Anatomy of T cell autoimmunity to myelin oligodendrocyte glycoprotein (MOG): Prime role of MOG44F in selection and control of MOG‐reactive T cells in H‐2b mice

Abstract

Myelin oligodendrocyte glycoprotein (MOG) is an important myelin target antigen, and MOG-induced EAE is now a widely used model for multiple sclerosis. Clonal dissection revealed that MOG-induced EAE in H-2^b mice is associated with activation of an unexpectedly large number of T cell clones reactive against the encephalitogenic epitope MOG35–55. These clones expressed extremely diverse TCR with no obvious CDR3α/CDR3β motif(s). Despite extensive TCR diversity, the cells required MOG40–48 as their common core epitope and shared MOG44F as their major TCR contact.

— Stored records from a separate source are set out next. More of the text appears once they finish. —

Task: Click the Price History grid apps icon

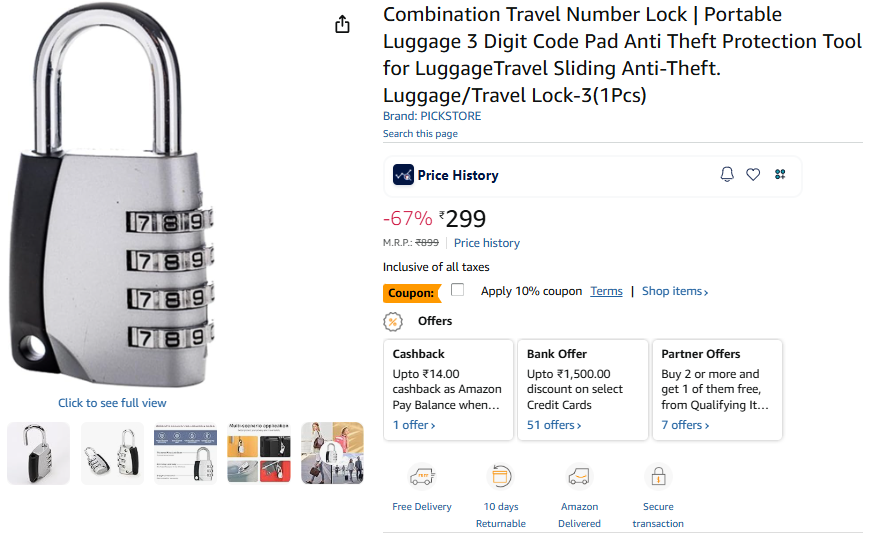Action: (x=780, y=175)
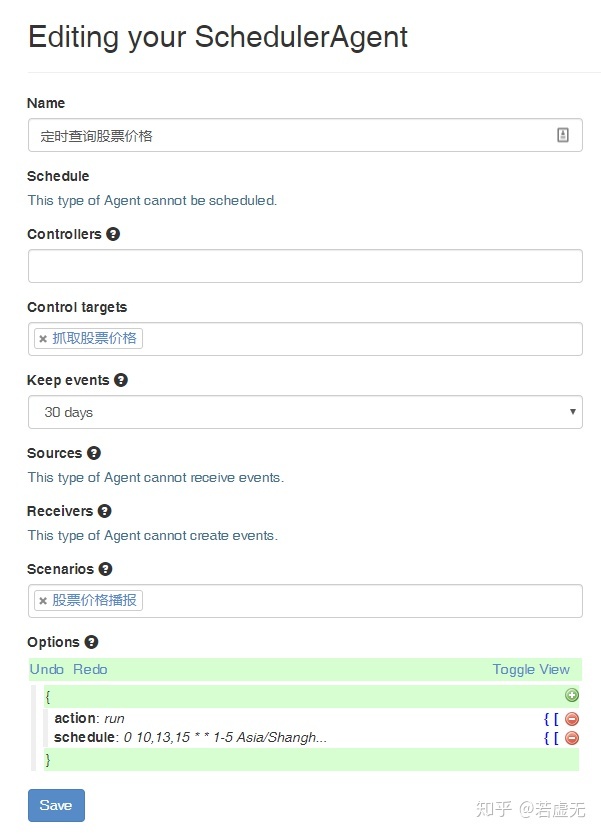The height and width of the screenshot is (834, 601).
Task: Click the autofill icon in Name field
Action: coord(563,136)
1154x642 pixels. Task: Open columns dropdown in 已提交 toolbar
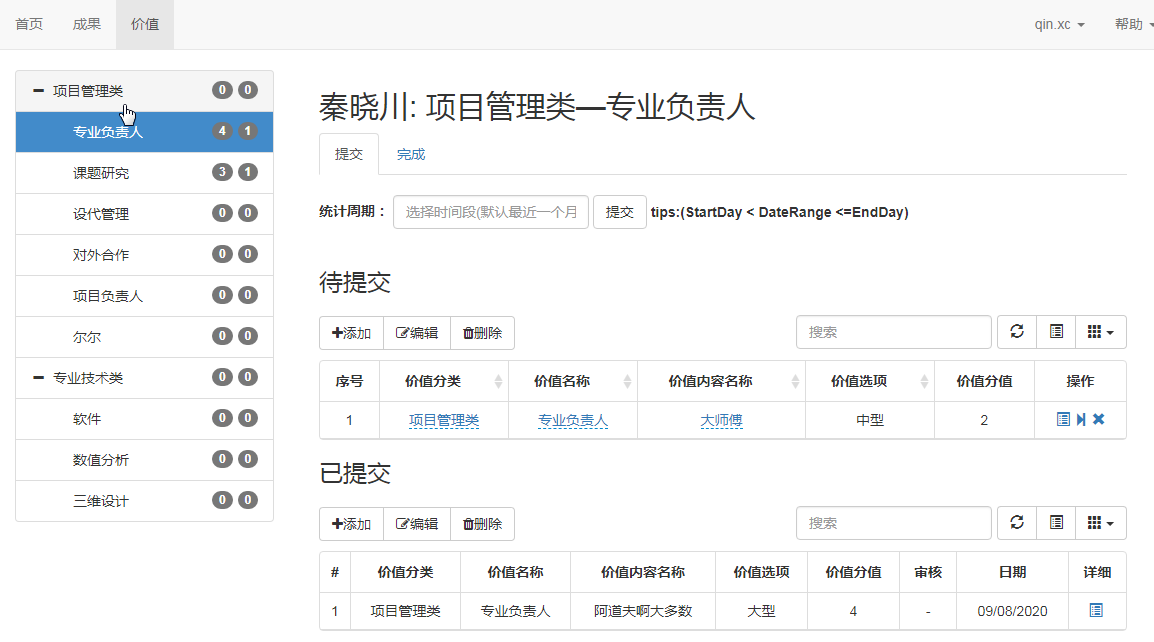(1100, 522)
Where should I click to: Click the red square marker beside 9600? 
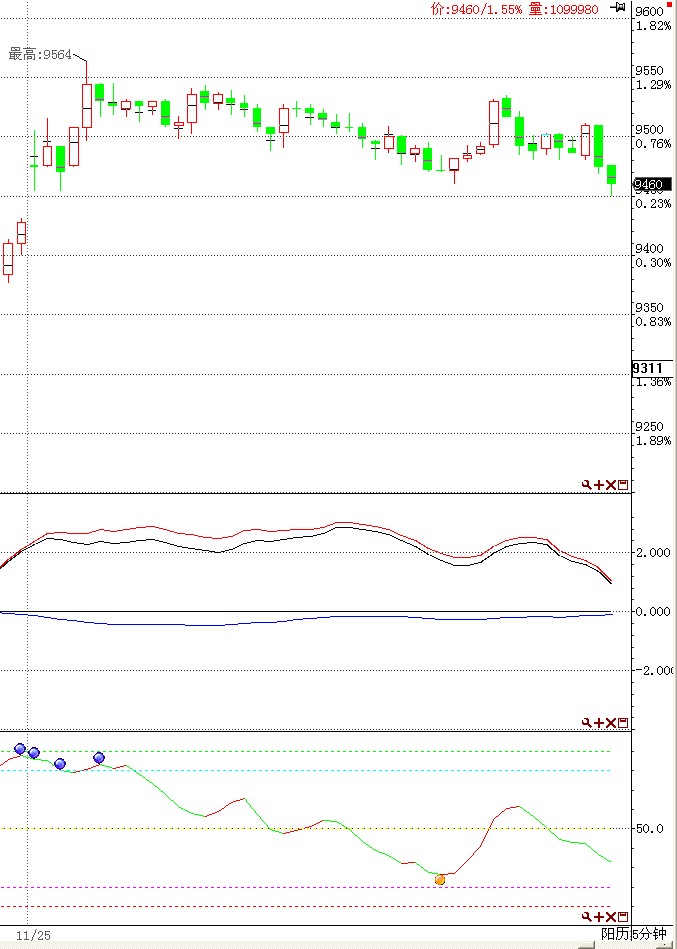pos(669,6)
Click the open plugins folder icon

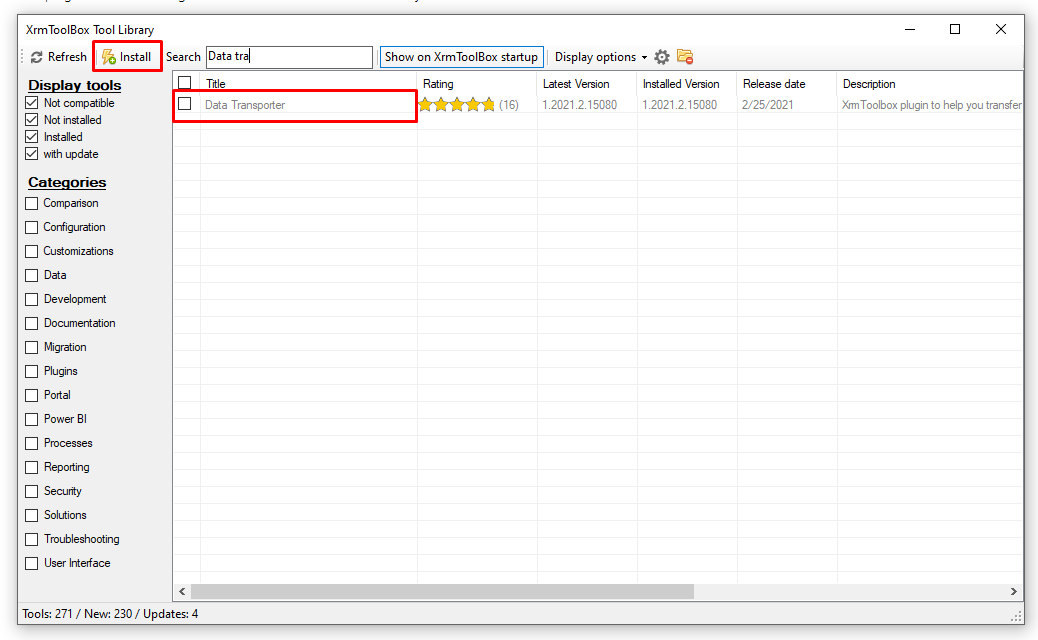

Fine epitope-specificity analysis with progressively truncated peptides suggested that the extensive TCR heterogeneity is mostly related to differential recognition of multiple overlapping epitopes nested within MOG37–52, each comprised of a MOG40–48 core flanked at the N- and/or the C-terminus by a variable number of residues important for interaction with different TCR. Abrogation of both the encephalitogenic potential of MOG and T cell reactivity against MOG by a single mutation (MOG44F/MOG44A), together with effective down-regulation of MOG-induced EAE by MOG37–44A–52, confirmed in vivo the primary role for MOG44F in the selection/activation of MOG-reactive T cells. We suggest that such a highly focused T cell autoreactivity could be a selective force that offsets the extensive TCR diversity to facilitate a more “centralized control” of pathogenic MOG-related T cell autoimmunity.